** Exercício proposto **
Transcreva sem alterações o trecho do texto de leitura que vai de "A investigação indicou" até "juiz Iran Sampaio.".

** Texto de leitura **
.....
A investigação indicou que José Laureano ofereceu a seus afilhados a “oportunidade” de prestar serviços à Marituba, pelo fato de conhecer o prefeito e ser pai biológico da Secretária de Finanças do Município, Laurieth Lemos e que, por conta disso, conseguiria contratos na construção civil e iluminação pública, mas que ele deveria figurar como gestor dos pactos, “representando a empresa pertencente aos irmãos gananciosos junto ao município. Posto que nenhum contrato poderia aparecer em seu próprio nome, aqueles seriam “laranjas” e este o “testa de ferro”. Os irmãos receberiam, a princípio, a quantia de aproximadamente dois mil reais por mês, sem nenhum esforço e sem desperdício de nenhuma gota de suor”, relata a decisão do juiz Iran Sampaio.
.....
** Dados armazenados **
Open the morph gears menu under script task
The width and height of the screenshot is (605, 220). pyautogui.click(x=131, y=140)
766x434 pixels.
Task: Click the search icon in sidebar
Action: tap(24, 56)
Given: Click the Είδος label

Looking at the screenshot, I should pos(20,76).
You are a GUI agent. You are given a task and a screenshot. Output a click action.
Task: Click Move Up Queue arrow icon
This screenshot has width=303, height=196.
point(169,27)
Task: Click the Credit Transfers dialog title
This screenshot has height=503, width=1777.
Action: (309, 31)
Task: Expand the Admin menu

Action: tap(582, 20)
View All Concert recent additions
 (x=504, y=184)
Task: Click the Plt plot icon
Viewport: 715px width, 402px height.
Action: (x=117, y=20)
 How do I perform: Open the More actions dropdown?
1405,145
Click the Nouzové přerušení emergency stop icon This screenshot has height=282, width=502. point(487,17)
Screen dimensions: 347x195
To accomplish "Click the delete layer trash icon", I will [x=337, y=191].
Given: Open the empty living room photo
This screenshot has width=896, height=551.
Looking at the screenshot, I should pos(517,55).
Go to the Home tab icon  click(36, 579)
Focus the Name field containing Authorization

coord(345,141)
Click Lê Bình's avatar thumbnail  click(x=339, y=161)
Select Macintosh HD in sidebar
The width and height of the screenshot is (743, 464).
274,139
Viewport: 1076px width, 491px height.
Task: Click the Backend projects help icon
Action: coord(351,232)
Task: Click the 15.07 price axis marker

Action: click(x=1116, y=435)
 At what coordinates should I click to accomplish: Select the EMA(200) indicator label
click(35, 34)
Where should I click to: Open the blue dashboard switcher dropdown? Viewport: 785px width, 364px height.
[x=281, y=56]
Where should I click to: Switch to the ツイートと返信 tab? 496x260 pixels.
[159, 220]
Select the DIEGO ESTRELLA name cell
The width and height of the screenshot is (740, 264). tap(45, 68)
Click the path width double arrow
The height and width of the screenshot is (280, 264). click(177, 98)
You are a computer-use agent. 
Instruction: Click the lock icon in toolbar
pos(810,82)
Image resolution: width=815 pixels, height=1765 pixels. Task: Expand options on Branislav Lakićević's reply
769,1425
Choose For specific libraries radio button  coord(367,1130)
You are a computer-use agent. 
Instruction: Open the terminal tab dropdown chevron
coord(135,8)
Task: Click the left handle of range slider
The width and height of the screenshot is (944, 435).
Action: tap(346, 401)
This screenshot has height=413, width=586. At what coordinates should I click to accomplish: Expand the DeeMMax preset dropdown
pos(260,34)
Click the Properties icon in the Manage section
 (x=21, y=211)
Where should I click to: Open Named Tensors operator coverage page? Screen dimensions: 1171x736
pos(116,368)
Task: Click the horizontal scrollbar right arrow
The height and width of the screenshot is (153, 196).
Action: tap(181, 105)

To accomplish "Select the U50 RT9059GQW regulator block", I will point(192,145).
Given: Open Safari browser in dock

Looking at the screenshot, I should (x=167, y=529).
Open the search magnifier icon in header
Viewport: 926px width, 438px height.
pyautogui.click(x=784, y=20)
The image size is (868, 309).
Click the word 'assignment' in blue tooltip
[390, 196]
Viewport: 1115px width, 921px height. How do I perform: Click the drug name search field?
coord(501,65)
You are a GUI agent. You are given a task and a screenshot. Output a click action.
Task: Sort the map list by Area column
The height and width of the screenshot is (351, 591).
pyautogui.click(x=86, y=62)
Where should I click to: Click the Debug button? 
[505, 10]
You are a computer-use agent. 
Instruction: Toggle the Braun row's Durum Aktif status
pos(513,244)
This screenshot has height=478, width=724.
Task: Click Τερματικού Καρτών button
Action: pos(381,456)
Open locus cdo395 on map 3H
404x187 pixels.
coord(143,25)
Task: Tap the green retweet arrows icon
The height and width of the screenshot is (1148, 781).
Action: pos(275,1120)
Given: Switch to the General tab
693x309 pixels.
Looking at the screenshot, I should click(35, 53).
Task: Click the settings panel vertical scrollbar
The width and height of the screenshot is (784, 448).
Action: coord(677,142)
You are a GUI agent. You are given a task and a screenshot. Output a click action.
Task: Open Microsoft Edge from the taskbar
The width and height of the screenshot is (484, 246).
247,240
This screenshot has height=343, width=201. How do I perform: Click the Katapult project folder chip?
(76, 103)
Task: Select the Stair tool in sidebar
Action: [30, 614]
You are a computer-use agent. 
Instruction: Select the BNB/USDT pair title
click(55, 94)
.....
** Solução do problema **
A investigação indicou que José Laureano ofereceu a seus afilhados a “oportunidade” de prestar serviços à Marituba, pelo fato de conhecer o prefeito e ser pai biológico da Secretária de Finanças do Município, Laurieth Lemos e que, por conta disso, conseguiria contratos na construção civil e iluminação pública, mas que ele deveria figurar como gestor dos pactos, “representando a empresa pertencente aos irmãos gananciosos junto ao município. Posto que nenhum contrato poderia aparecer em seu próprio nome, aqueles seriam “laranjas” e este o “testa de ferro”. Os irmãos receberiam, a princípio, a quantia de aproximadamente dois mil reais por mês, sem nenhum esforço e sem desperdício de nenhuma gota de suor”, relata a decisão do juiz Iran Sampaio.